__Prompt__. The listing that follows must be retyped in full, exactly.
= = = = = = =
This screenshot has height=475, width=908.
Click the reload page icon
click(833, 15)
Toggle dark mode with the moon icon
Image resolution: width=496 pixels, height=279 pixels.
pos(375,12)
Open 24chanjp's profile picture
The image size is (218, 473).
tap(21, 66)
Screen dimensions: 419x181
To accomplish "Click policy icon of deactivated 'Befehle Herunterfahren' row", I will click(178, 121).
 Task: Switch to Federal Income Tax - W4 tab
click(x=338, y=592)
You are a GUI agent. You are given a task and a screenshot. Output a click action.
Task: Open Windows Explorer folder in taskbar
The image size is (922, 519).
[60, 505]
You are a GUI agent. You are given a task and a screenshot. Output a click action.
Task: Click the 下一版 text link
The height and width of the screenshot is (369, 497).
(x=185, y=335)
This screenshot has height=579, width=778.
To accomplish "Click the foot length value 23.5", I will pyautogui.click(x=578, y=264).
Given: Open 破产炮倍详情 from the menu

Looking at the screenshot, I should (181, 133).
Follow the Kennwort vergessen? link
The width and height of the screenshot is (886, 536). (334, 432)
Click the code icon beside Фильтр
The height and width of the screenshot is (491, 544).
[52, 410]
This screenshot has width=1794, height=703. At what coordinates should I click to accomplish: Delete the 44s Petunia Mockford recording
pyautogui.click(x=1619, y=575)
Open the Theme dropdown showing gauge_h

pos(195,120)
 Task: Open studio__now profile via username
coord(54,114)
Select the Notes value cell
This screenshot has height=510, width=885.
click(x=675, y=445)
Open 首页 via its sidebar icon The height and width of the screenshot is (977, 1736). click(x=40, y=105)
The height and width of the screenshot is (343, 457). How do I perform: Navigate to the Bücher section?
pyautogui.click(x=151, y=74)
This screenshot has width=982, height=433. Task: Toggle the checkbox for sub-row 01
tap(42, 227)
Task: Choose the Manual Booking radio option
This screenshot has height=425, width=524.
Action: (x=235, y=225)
= = = = = = =
__Completed task__.
This screenshot has height=475, width=908.
Click the reload page icon
click(833, 15)
Toggle dark mode with the moon icon
Image resolution: width=496 pixels, height=279 pixels.
pos(375,12)
Open 24chanjp's profile picture
The image size is (218, 473).
tap(21, 66)
Screen dimensions: 419x181
To accomplish "Click policy icon of deactivated 'Befehle Herunterfahren' row", I will click(178, 121).
 Task: Switch to Federal Income Tax - W4 tab
click(x=338, y=592)
You are a GUI agent. You are given a task and a screenshot. Output a click action.
Task: Open Windows Explorer folder in taskbar
The image size is (922, 519).
[60, 505]
You are a GUI agent. You are given a task and a screenshot. Output a click action.
Task: Click the 下一版 text link
The height and width of the screenshot is (369, 497).
(x=185, y=335)
This screenshot has height=579, width=778.
To accomplish "Click the foot length value 23.5", I will pyautogui.click(x=578, y=264).
Given: Open 破产炮倍详情 from the menu

Looking at the screenshot, I should (181, 133).
Follow the Kennwort vergessen? link
The width and height of the screenshot is (886, 536). (334, 432)
Click the code icon beside Фильтр
The height and width of the screenshot is (491, 544).
[52, 410]
This screenshot has width=1794, height=703. At what coordinates should I click to accomplish: Delete the 44s Petunia Mockford recording
pyautogui.click(x=1619, y=575)
Open the Theme dropdown showing gauge_h

pos(195,120)
 Task: Open studio__now profile via username
coord(54,114)
Select the Notes value cell
This screenshot has height=510, width=885.
click(x=675, y=445)
Open 首页 via its sidebar icon The height and width of the screenshot is (977, 1736). click(x=40, y=105)
The height and width of the screenshot is (343, 457). How do I perform: Navigate to the Bücher section?
pyautogui.click(x=151, y=74)
This screenshot has width=982, height=433. Task: Toggle the checkbox for sub-row 01
tap(42, 227)
Task: Choose the Manual Booking radio option
This screenshot has height=425, width=524.
Action: (x=235, y=225)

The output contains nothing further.